Sutherland Hussey Architects (SHA) first encountered Grizedale Arts (GA) informally, as architect Charlie Sutherland is the brother of GA director Adam. They had previously worked together in 1996/7 on the refurbishment of the gallery 'art.tm' in Inverness, Scotland.
Over the last decade, Sutherland Hussey Architects has grown dynamically as a practice, receiving critical acclaim for buildings such as the bold 'An Turas' ferry passenger shelter on the Scottish island of Tiree, which was shortlisted for the Stirling Prize, won RIAS' 'Best Building in Scotland' award and featured on a recent Royal Mail postage stamp.
Within the last decade, Charlie Sutherland and Charlie Hussey have completed a wide range of projects often within an art context. They recently completed a private house for GA director Adam, the Forestry Commission's new Visitor Centre within Grizedale Forest; and are working on a large city museum in Chengdu, Sichuan (China) and a complete town also in China. Sutherland and Hussey worked together for James Stirling and his influence remains a clear reference in much of their work - in particular in the use of contrasting forms and materials, strong colour and an ingenious use of space. Happily, the visual jokes have yet to make an appearance.
Their creative approach seems at ease within historic and rural contexts as well as the classic urban 'destination architecture' of 21st century regeneration culture.

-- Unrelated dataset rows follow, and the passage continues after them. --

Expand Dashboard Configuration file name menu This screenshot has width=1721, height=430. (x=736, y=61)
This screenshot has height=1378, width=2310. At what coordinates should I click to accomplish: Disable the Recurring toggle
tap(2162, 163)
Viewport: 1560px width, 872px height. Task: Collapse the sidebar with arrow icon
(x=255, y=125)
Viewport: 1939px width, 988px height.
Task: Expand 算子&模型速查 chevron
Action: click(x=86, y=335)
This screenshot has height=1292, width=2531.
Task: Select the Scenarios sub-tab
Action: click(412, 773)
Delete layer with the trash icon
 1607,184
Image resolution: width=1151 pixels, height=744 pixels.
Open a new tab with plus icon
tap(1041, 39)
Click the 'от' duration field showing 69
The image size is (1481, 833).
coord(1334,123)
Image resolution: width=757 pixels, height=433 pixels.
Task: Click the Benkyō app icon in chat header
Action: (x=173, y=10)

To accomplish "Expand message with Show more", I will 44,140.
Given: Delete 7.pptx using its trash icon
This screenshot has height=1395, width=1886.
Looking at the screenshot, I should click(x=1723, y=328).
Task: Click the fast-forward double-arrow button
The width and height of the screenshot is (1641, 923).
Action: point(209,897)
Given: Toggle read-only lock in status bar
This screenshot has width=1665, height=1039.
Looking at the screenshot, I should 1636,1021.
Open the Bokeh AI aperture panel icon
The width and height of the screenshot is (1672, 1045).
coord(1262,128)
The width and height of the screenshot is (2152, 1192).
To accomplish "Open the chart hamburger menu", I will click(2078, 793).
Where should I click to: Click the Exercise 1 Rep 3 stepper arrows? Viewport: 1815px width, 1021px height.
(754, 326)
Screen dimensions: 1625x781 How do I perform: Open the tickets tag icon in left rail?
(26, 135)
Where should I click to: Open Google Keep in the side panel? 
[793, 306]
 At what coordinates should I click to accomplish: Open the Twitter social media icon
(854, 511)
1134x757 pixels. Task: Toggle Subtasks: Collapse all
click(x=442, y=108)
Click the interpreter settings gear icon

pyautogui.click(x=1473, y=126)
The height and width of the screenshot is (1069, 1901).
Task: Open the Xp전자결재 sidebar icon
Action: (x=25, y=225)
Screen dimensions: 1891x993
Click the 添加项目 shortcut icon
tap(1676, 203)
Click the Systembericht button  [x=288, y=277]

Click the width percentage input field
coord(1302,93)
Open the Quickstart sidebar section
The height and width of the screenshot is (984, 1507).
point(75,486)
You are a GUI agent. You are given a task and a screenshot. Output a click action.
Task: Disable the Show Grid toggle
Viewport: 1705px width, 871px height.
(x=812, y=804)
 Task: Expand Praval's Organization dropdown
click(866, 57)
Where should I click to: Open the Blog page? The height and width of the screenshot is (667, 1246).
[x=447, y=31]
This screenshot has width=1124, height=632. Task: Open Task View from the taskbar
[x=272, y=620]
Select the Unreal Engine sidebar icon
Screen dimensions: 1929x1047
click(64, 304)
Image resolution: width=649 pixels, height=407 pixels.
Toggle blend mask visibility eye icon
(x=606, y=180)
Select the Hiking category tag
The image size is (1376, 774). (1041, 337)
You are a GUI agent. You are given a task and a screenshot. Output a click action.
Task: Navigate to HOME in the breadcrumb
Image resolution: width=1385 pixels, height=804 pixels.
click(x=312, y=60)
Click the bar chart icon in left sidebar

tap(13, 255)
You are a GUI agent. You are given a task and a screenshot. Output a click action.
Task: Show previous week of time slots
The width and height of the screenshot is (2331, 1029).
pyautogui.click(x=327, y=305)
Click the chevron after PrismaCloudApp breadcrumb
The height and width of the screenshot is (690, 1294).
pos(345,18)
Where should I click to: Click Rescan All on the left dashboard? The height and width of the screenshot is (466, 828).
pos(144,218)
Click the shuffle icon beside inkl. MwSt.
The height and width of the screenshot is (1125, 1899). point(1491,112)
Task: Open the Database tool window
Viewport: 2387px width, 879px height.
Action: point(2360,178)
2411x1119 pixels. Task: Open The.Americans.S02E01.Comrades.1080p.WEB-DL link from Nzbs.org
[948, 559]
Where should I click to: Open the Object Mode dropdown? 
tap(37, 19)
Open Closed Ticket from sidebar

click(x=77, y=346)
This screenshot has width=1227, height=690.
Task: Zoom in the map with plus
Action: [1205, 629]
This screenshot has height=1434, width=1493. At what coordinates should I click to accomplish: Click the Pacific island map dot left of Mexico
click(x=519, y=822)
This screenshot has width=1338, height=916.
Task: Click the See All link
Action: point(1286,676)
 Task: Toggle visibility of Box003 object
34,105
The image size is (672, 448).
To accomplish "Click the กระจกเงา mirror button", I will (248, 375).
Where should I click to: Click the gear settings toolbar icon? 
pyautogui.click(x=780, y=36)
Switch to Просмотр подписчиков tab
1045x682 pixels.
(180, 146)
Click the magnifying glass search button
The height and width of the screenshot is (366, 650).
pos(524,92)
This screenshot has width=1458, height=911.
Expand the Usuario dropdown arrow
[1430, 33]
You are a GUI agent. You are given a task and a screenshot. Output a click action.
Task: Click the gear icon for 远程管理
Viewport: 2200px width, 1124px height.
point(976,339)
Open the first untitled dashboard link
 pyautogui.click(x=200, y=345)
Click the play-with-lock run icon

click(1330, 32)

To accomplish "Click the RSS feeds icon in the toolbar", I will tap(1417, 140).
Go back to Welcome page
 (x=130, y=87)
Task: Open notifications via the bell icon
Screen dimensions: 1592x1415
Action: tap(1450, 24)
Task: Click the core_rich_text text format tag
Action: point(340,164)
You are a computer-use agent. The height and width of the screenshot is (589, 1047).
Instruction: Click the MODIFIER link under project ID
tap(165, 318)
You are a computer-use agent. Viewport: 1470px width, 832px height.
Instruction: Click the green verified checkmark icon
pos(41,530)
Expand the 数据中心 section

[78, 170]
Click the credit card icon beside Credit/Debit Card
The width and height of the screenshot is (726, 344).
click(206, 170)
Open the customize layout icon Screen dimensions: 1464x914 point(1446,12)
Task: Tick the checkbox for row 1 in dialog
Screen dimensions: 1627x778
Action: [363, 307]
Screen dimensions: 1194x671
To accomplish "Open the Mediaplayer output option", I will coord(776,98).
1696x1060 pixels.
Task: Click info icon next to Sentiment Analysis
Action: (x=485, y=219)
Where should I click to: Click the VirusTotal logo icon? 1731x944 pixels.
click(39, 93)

The choice of the iconic 14th century Lawson Park Farm as GA's main base was informed by a number of practical and philosophical issues around how the organisation wanted to place itself within the rural context and the wider arts and cultural communities. The remoteness of she site itself, the tightly controlled planning regulations of the Lake District National Park, the small project budget and the needs of GA's staff and resident artists contributed to a challenging brief. The redevelopment took some 18 months, opening finally in summer 2009.